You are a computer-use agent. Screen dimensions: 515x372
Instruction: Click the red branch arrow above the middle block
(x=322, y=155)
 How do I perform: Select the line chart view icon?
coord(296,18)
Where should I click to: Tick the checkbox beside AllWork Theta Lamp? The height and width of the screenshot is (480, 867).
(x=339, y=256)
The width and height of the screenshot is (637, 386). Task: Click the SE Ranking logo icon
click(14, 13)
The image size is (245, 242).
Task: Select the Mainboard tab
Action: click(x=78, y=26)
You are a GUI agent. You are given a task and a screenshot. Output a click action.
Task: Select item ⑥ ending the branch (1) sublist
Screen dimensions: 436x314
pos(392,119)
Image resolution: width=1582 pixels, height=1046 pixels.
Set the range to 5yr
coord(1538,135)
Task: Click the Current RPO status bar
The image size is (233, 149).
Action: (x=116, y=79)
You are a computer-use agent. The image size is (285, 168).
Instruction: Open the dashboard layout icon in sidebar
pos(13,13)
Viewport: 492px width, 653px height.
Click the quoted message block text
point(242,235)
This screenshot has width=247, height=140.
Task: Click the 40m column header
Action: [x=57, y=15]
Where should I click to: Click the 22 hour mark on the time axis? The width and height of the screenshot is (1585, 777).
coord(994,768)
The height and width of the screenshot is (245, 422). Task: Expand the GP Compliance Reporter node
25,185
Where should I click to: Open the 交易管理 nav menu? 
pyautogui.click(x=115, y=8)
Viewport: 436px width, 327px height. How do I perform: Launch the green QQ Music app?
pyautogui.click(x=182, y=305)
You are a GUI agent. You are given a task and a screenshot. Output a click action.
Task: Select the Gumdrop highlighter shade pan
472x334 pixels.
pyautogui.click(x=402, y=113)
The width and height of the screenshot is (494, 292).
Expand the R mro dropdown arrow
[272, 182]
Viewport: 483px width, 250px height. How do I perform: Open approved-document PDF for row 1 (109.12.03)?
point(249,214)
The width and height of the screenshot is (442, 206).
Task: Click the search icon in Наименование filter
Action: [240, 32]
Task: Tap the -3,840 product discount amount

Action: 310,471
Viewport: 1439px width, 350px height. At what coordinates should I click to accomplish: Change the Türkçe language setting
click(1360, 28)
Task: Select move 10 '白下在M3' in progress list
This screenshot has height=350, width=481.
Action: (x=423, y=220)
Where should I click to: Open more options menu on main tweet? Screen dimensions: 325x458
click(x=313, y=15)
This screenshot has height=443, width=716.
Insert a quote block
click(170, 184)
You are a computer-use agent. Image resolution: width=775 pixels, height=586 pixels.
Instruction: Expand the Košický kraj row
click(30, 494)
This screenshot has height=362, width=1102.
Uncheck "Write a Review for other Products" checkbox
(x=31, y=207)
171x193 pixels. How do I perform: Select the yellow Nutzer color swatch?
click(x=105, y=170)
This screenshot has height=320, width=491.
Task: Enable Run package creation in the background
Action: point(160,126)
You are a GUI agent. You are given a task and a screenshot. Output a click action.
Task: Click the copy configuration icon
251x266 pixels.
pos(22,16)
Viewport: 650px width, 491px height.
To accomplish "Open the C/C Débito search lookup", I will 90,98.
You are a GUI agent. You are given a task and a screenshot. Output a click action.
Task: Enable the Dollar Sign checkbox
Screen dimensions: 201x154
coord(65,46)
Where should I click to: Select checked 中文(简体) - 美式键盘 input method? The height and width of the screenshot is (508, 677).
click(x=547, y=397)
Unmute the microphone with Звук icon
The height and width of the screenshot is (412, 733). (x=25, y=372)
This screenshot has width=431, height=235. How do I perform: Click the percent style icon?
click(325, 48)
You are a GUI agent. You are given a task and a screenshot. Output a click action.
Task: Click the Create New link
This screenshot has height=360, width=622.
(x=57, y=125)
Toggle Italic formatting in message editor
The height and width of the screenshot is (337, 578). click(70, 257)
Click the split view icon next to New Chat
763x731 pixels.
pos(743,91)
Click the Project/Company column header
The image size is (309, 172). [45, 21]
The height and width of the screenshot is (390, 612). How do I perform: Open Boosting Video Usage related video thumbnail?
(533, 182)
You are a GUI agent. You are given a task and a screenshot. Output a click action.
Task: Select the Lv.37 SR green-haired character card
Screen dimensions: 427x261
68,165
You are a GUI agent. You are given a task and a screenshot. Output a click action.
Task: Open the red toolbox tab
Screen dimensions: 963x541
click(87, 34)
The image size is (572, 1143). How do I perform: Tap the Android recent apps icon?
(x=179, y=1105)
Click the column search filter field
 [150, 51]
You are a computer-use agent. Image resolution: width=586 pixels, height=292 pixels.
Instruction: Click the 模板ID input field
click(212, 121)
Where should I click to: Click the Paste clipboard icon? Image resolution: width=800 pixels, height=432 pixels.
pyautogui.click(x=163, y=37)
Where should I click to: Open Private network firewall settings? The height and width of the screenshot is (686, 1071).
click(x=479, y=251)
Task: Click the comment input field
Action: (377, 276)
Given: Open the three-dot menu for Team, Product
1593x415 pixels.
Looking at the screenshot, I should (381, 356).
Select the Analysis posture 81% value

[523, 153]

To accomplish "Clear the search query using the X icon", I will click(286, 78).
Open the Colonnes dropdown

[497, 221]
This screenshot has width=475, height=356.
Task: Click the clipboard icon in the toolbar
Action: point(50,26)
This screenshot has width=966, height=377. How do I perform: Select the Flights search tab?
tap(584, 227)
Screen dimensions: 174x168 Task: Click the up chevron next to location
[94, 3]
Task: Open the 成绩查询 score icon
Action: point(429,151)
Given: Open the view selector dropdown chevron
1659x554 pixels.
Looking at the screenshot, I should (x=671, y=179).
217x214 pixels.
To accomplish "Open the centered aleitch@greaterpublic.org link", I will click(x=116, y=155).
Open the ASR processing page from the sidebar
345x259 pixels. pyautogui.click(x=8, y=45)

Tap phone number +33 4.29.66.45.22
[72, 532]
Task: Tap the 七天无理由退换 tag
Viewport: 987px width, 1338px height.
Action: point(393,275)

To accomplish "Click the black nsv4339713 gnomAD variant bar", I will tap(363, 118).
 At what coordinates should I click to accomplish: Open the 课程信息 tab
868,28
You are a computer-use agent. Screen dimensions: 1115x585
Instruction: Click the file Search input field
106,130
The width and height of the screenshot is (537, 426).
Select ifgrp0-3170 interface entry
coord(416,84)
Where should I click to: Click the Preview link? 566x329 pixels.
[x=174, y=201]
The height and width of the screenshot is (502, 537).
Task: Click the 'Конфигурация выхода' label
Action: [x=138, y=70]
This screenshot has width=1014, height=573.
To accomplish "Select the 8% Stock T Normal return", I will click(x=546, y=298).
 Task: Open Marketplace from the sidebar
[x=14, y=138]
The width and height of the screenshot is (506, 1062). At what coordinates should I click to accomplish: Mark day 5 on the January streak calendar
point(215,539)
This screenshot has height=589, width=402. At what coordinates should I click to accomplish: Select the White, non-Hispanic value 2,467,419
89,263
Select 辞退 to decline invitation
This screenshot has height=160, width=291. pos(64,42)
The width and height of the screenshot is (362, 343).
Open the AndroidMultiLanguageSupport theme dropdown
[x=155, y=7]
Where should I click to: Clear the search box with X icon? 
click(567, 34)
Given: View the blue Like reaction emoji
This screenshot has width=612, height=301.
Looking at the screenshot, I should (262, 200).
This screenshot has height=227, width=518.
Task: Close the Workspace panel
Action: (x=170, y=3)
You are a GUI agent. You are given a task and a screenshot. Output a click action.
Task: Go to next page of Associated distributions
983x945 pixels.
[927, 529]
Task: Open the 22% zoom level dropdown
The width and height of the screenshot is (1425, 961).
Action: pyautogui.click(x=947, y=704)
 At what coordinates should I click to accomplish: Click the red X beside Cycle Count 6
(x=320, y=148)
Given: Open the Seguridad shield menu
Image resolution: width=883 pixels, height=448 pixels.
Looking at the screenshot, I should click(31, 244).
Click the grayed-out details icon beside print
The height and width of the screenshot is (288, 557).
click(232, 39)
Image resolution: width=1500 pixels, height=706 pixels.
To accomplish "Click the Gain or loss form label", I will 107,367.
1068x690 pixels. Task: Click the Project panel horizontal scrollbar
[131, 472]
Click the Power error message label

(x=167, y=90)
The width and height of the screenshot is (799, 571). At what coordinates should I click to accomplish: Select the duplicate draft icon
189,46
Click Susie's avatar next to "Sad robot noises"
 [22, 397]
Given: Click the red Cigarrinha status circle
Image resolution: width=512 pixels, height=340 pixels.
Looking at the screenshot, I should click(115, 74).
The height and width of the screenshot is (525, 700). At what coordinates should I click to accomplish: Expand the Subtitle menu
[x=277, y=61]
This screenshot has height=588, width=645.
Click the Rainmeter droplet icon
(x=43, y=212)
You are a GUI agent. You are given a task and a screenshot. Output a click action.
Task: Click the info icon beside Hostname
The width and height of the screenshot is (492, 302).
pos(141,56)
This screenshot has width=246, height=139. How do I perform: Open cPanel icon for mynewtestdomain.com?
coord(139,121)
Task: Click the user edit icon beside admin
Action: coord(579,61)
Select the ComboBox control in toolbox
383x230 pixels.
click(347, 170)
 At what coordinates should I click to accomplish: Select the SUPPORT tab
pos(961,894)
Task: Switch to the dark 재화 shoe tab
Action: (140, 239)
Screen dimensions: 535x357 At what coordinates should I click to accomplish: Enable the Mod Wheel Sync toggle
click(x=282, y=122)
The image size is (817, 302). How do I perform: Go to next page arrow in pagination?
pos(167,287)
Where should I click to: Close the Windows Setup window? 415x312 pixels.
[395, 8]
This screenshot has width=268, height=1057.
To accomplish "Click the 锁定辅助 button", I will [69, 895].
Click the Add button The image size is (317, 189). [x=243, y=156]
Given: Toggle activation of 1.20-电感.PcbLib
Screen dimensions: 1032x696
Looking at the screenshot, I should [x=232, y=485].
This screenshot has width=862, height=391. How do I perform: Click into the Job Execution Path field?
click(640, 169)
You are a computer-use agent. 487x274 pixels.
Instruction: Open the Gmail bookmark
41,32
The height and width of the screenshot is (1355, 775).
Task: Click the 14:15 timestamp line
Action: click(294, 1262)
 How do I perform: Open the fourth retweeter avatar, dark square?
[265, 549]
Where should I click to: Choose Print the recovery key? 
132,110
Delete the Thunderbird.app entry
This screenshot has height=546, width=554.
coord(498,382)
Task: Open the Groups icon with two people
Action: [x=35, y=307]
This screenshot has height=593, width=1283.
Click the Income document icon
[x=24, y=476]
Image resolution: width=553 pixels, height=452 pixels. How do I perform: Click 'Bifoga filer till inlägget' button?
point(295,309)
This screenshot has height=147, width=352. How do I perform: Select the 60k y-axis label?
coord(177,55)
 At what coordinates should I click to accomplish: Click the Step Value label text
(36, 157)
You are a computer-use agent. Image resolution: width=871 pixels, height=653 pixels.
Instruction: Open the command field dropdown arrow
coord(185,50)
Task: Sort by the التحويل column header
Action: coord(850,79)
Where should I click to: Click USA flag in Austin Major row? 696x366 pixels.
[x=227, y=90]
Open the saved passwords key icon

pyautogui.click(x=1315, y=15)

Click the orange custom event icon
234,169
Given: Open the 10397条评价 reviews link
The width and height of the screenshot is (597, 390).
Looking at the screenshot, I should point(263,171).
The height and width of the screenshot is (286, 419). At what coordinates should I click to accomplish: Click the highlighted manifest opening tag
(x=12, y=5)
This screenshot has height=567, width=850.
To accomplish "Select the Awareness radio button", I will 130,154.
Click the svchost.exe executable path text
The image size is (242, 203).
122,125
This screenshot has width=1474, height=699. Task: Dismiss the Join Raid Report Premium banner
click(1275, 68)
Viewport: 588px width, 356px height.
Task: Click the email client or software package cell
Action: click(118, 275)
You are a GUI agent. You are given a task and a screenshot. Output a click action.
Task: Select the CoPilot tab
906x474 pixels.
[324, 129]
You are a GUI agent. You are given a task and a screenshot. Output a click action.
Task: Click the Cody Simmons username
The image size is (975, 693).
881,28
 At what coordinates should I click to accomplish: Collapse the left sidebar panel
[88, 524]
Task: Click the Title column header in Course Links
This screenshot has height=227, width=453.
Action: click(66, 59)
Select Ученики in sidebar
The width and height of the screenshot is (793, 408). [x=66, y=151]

THE TASK:
Could you set down, exactly as written, the lines above between the one holding "1068x690 pixels. Task: Click" and the one holding "Given: Click the red Cigarrinha status circle", inclusive, and nothing more?

FINISHED TASK:
1068x690 pixels. Task: Click the Project panel horizontal scrollbar
[131, 472]
Click the Power error message label

(x=167, y=90)
The width and height of the screenshot is (799, 571). At what coordinates should I click to accomplish: Select the duplicate draft icon
189,46
Click Susie's avatar next to "Sad robot noises"
 [22, 397]
Given: Click the red Cigarrinha status circle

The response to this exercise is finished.